(Stored items)
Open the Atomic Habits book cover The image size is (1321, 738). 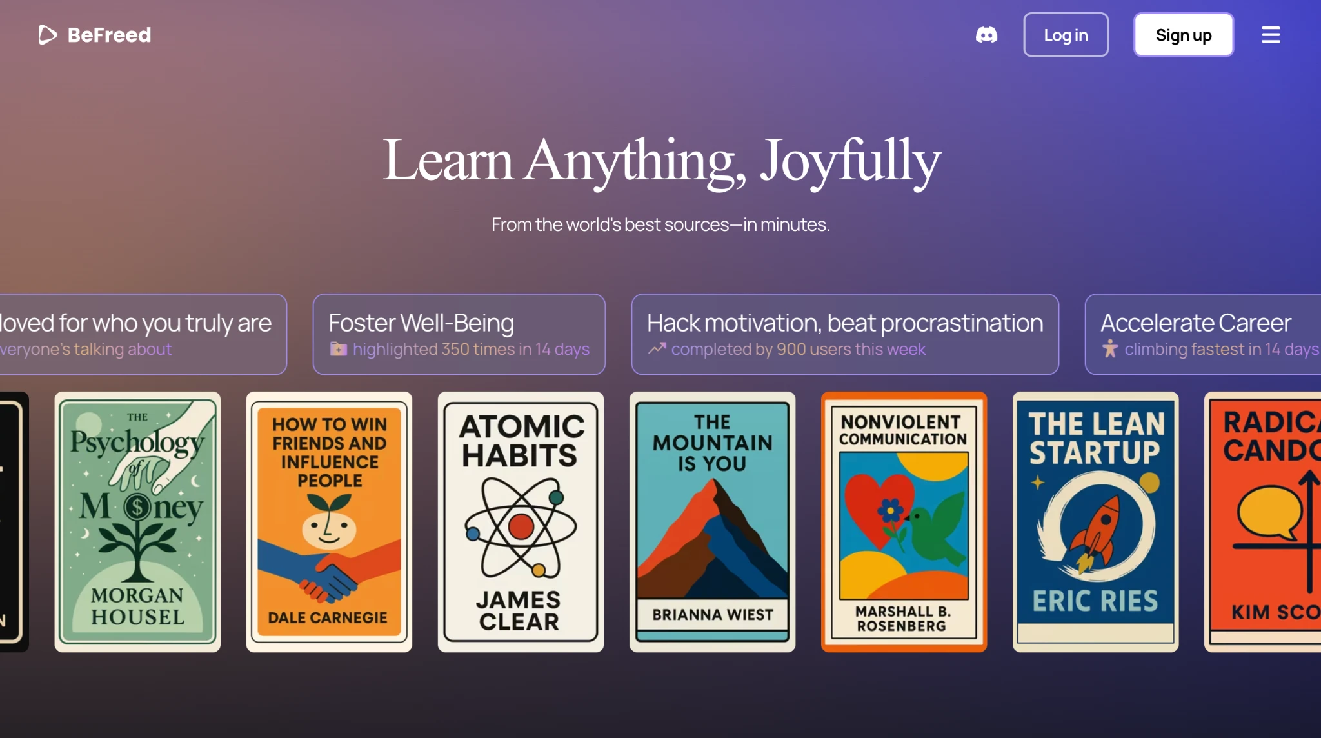pyautogui.click(x=521, y=521)
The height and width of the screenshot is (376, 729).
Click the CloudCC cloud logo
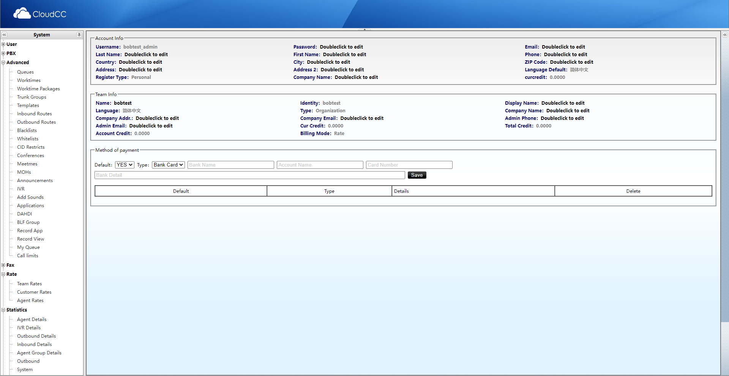[22, 13]
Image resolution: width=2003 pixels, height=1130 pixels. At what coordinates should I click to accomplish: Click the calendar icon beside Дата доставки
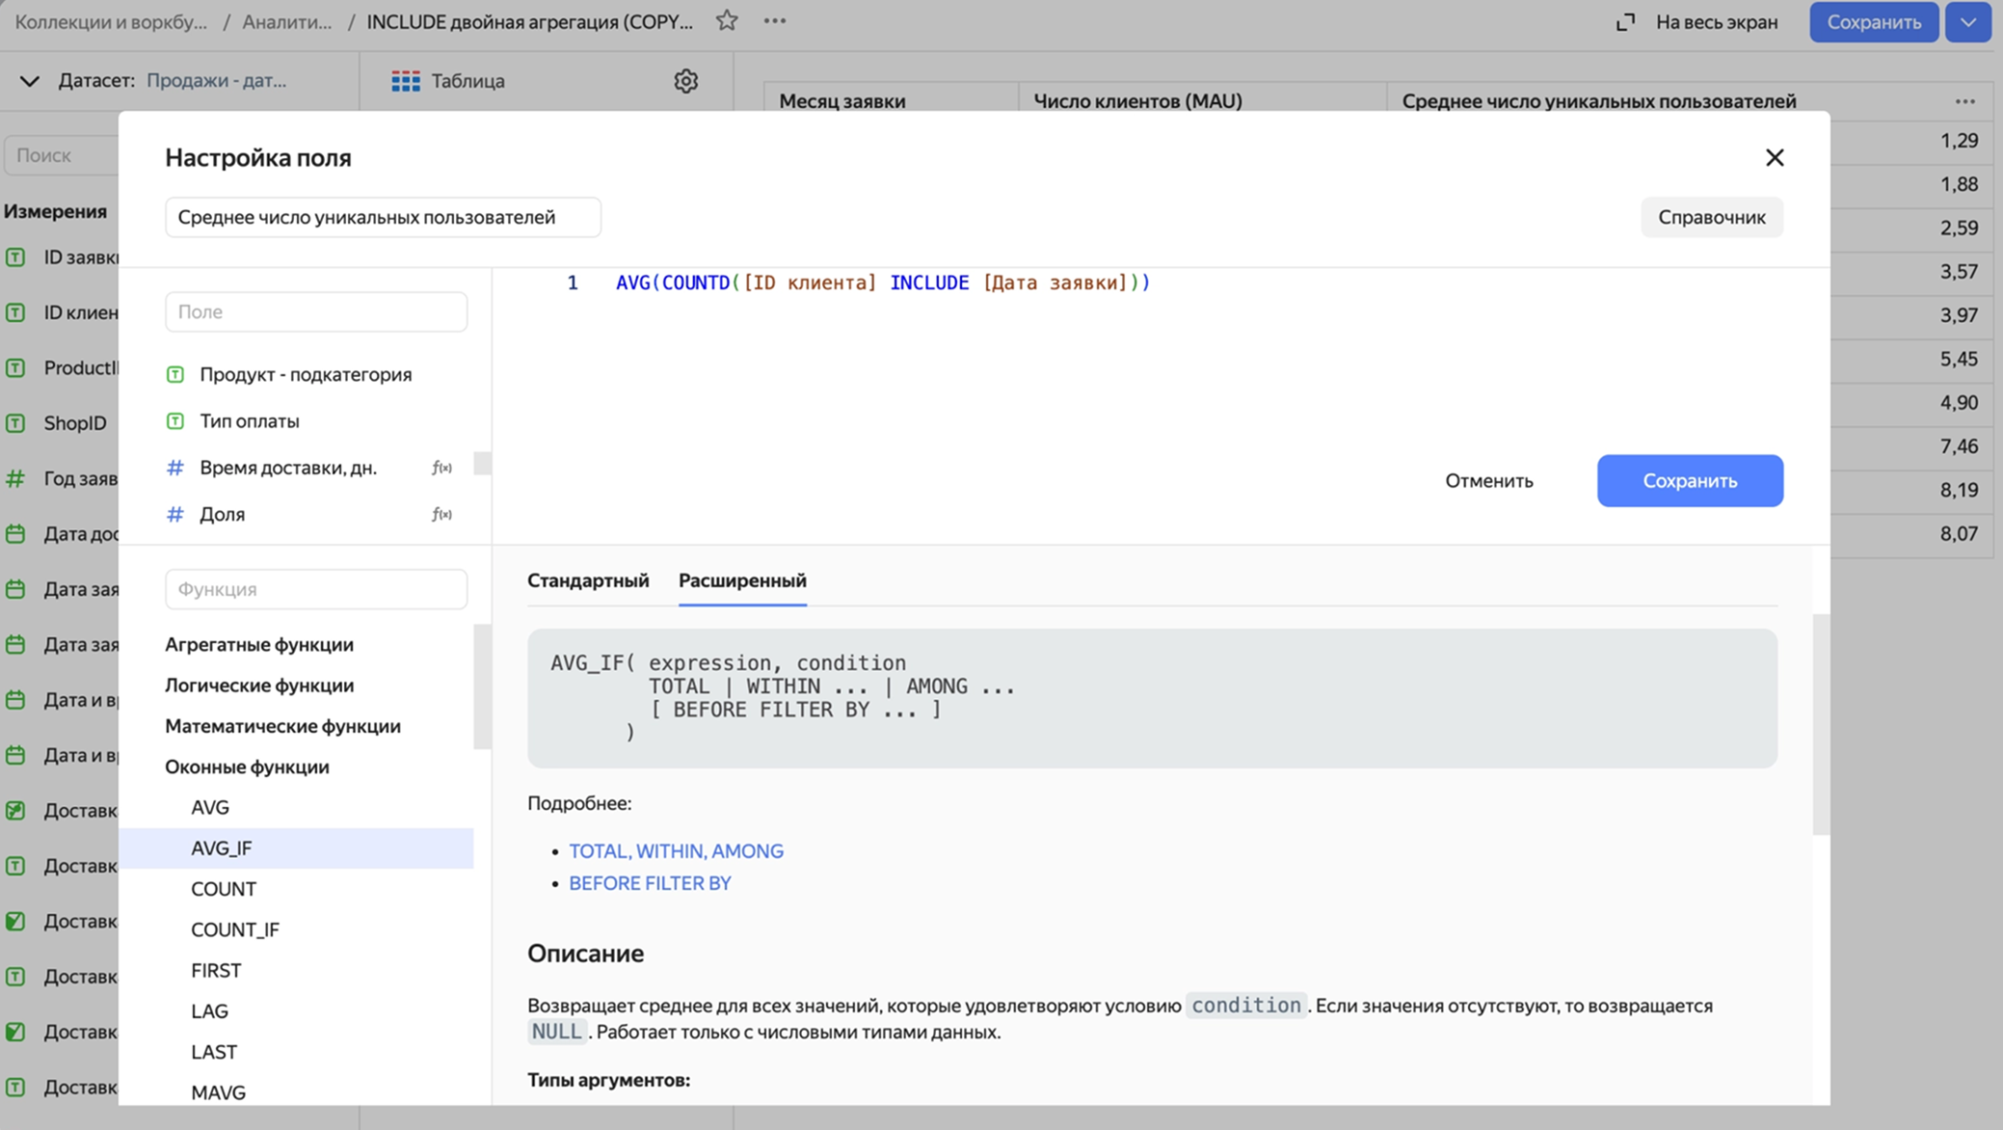[15, 533]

# [What is being asked]
Please give a word-for-word transcript of the lines from the one holding "The height and" through the final line of the entries, both ends kept, with no pictures.

# [The answer]
The height and width of the screenshot is (376, 729).
Click the CloudCC cloud logo
[22, 13]
Image resolution: width=2003 pixels, height=1130 pixels. At what coordinates should I click to accomplish: Click the calendar icon beside Дата доставки
[15, 533]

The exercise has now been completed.